■ Data provided:
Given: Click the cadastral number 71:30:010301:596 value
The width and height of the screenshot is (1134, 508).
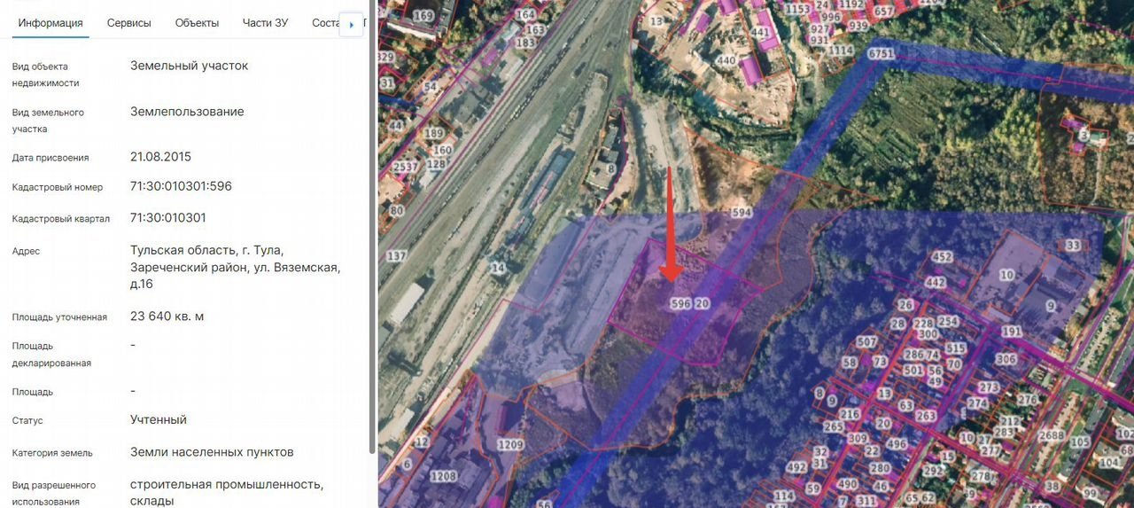Looking at the screenshot, I should (181, 187).
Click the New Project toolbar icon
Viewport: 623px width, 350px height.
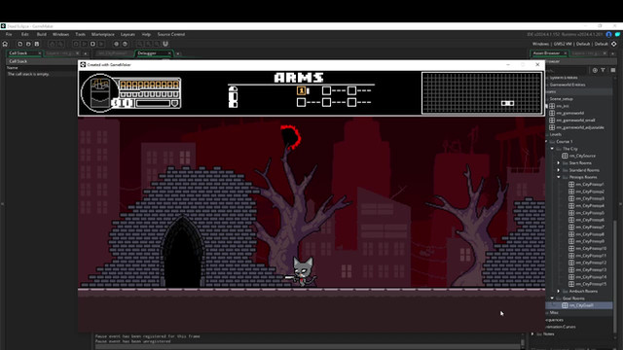click(x=19, y=44)
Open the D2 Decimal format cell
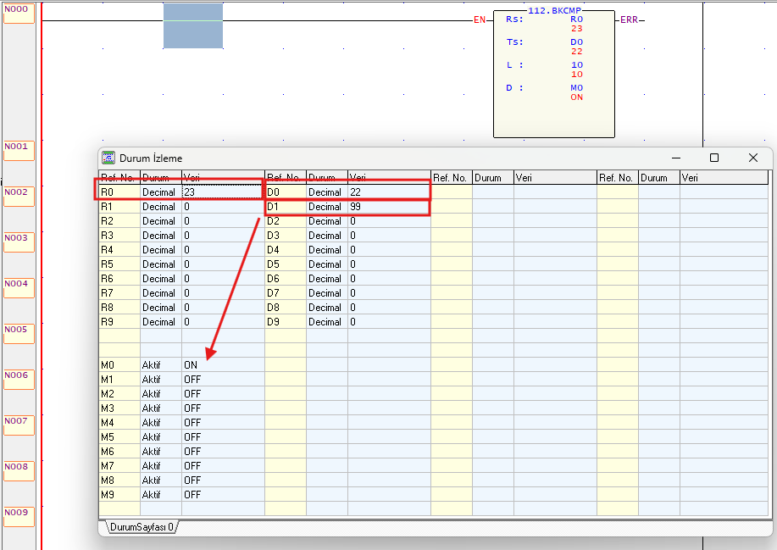 [x=325, y=221]

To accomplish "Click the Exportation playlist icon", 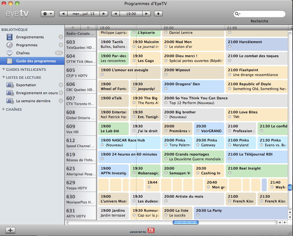I will click(x=10, y=85).
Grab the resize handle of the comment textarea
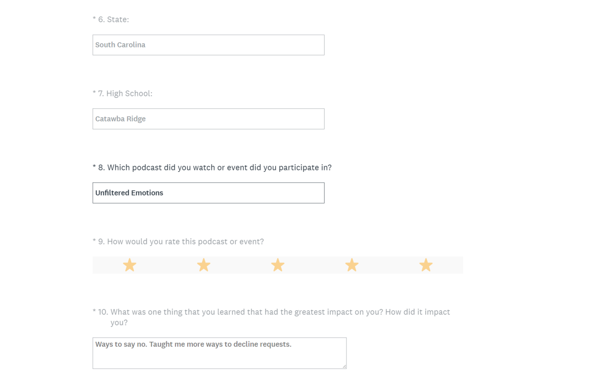This screenshot has height=392, width=596. (344, 366)
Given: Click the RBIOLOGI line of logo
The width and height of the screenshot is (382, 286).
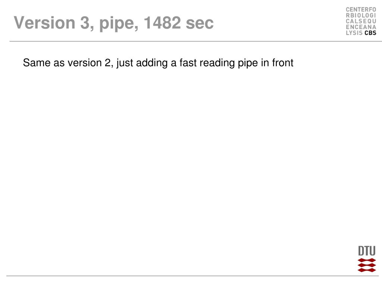Looking at the screenshot, I should pyautogui.click(x=361, y=15).
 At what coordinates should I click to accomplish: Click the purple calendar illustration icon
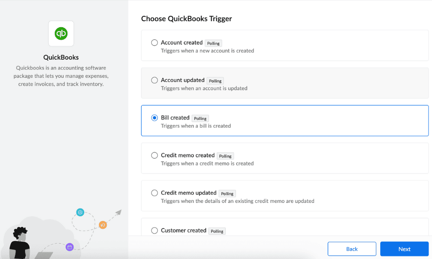click(x=70, y=247)
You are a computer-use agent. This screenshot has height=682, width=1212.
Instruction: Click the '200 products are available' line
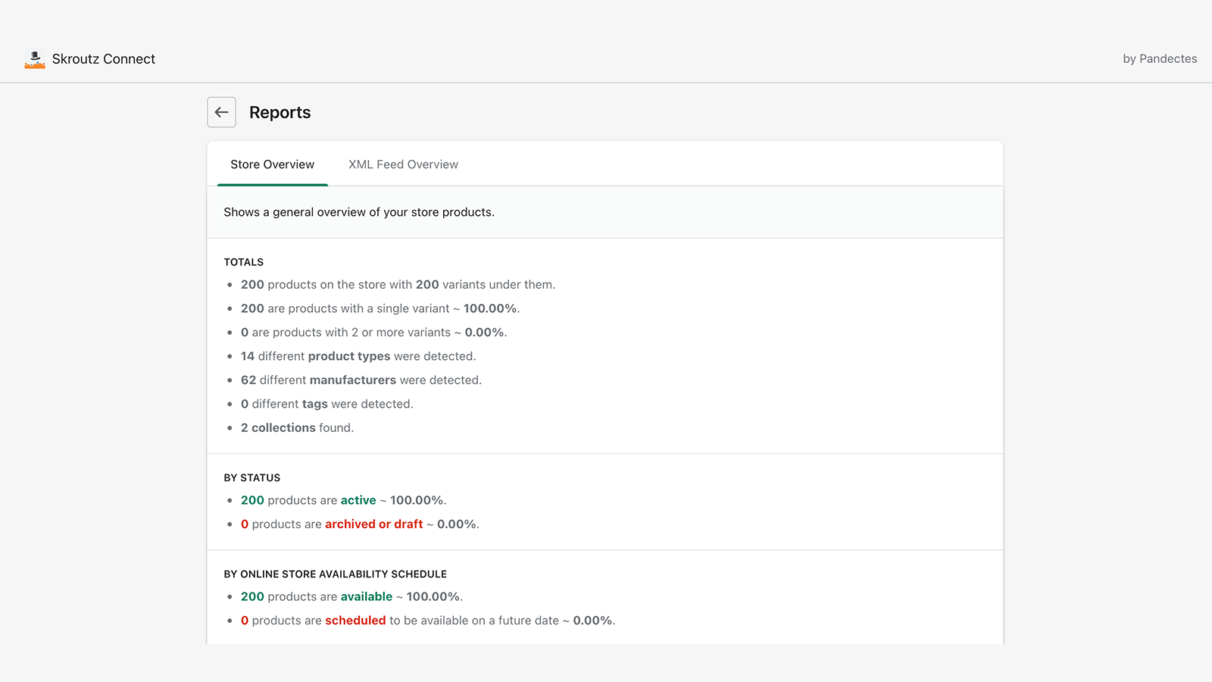(x=350, y=596)
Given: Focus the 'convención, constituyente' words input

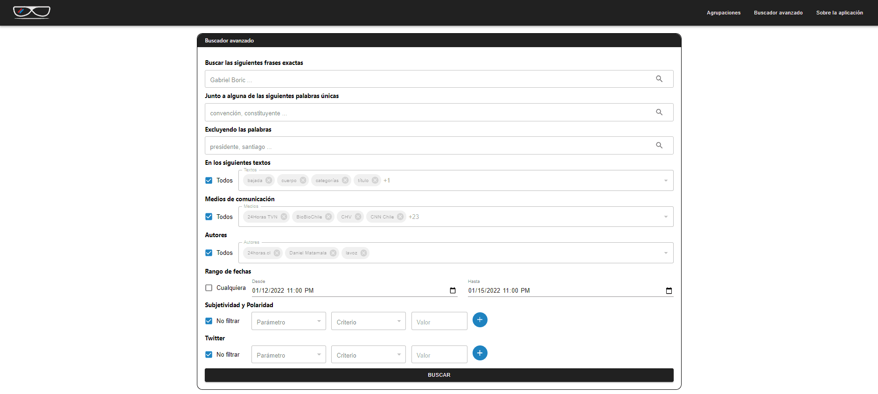Looking at the screenshot, I should [429, 113].
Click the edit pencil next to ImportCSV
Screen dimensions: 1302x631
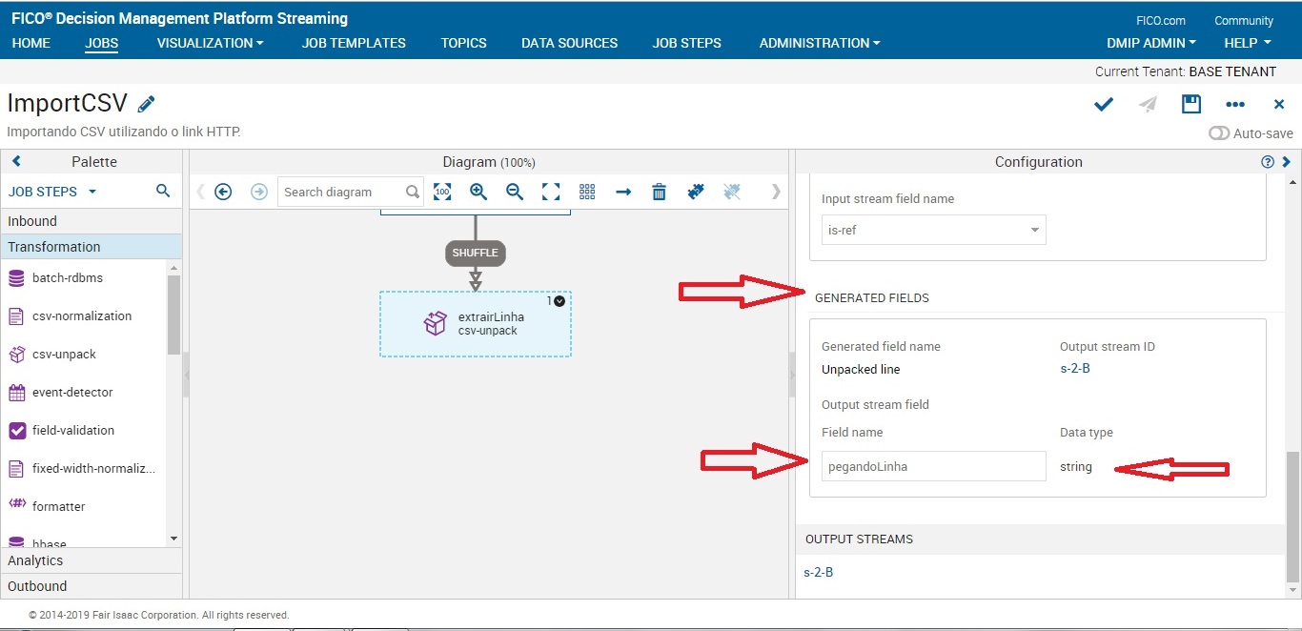[146, 102]
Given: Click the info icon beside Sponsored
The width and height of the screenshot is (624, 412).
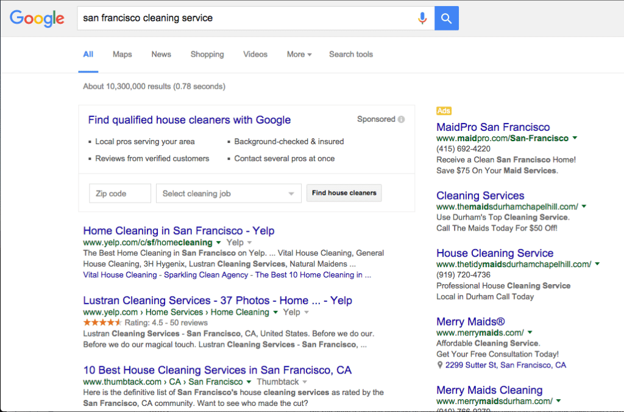Looking at the screenshot, I should pos(401,119).
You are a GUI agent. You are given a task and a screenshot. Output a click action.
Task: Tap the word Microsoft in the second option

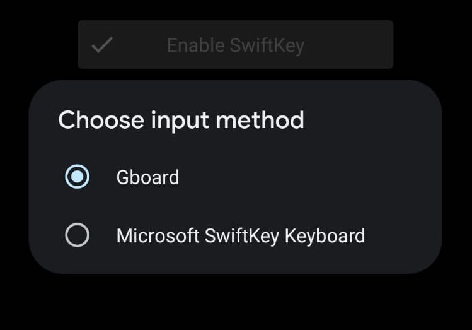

■ Description of the task: Reproduce word for word the part of the entries that opens with the line containing "At what coordinates" and runs through the end of the entries, and leave the pictures out of your answer.

■ Written response:
 At what coordinates should I click to accomplish: Click the purple calendar illustration icon
click(x=70, y=247)
You are a computer-use agent. This screenshot has height=682, width=1212.
Instruction: Click the '200 products are available' line
(x=350, y=596)
Given: Focus the 'convención, constituyente' words input

Looking at the screenshot, I should [429, 113].
Click the edit pencil next to ImportCSV
Screen dimensions: 1302x631
[146, 102]
Given: Click the info icon beside Sponsored
The width and height of the screenshot is (624, 412).
Looking at the screenshot, I should pos(401,119).
You are a GUI agent. You are given a task and a screenshot. Output a click action.
Task: Tap the word Microsoft in the second option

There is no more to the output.